▶ _Dataset entries_
=== Section Start ===
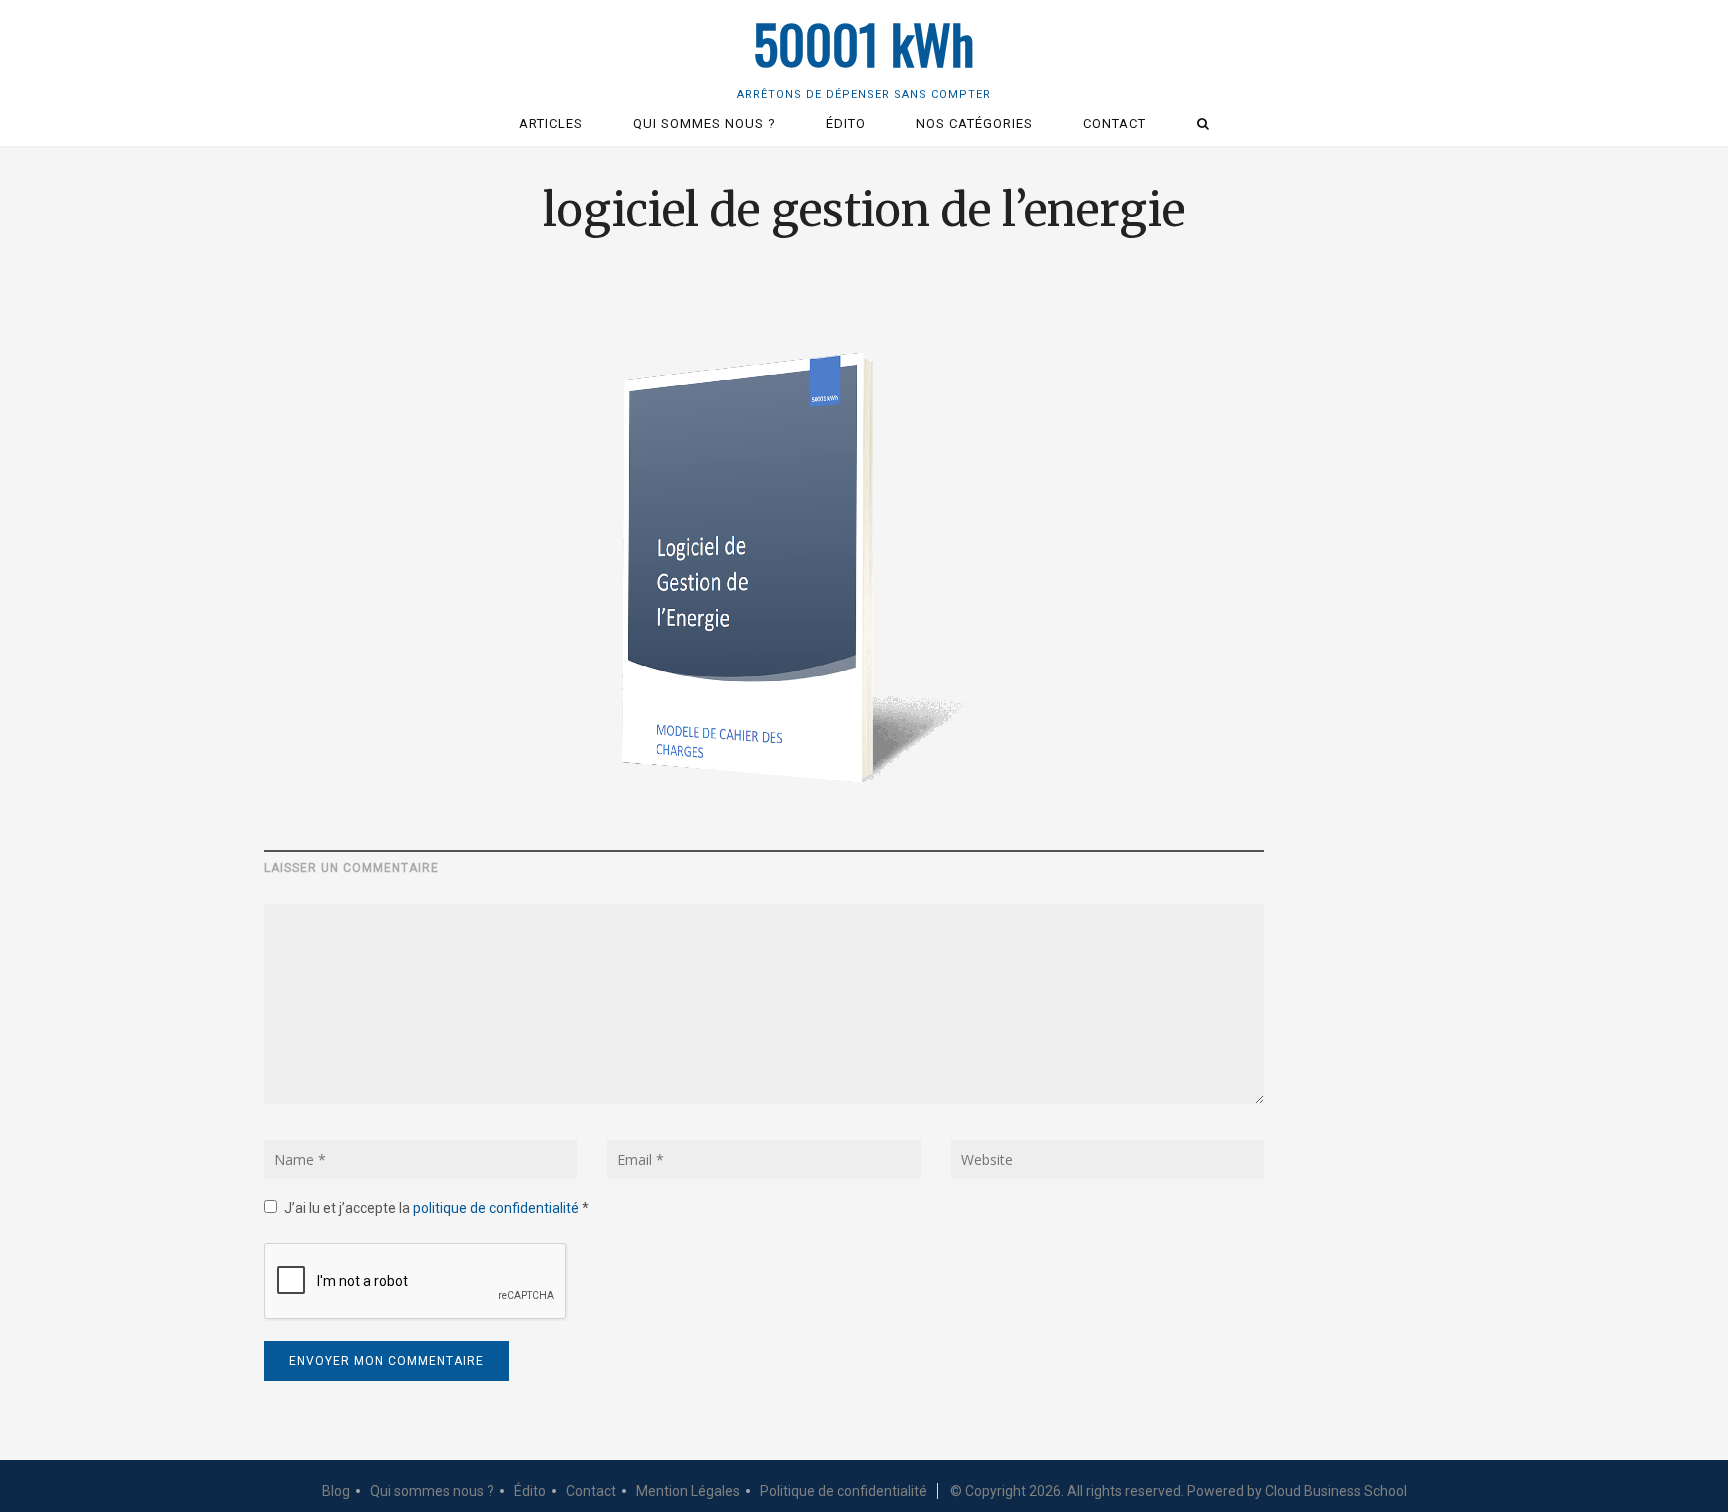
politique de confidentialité (497, 1208)
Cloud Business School (1336, 1491)
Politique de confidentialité (843, 1491)
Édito (530, 1491)
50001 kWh (864, 43)
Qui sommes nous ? (432, 1491)
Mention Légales (688, 1491)
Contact (591, 1491)
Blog (336, 1491)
=== Section End ===
▶ _Work request_
Set each line of the records down again exactly as it reads. Omit the pictures.

▶ _Answer box_
politique de confidentialité (497, 1208)
Cloud Business School (1336, 1491)
Politique de confidentialité (843, 1491)
Édito (530, 1491)
50001 kWh (864, 43)
Qui sommes nous ? (432, 1491)
Mention Légales (688, 1491)
Contact (591, 1491)
Blog (336, 1491)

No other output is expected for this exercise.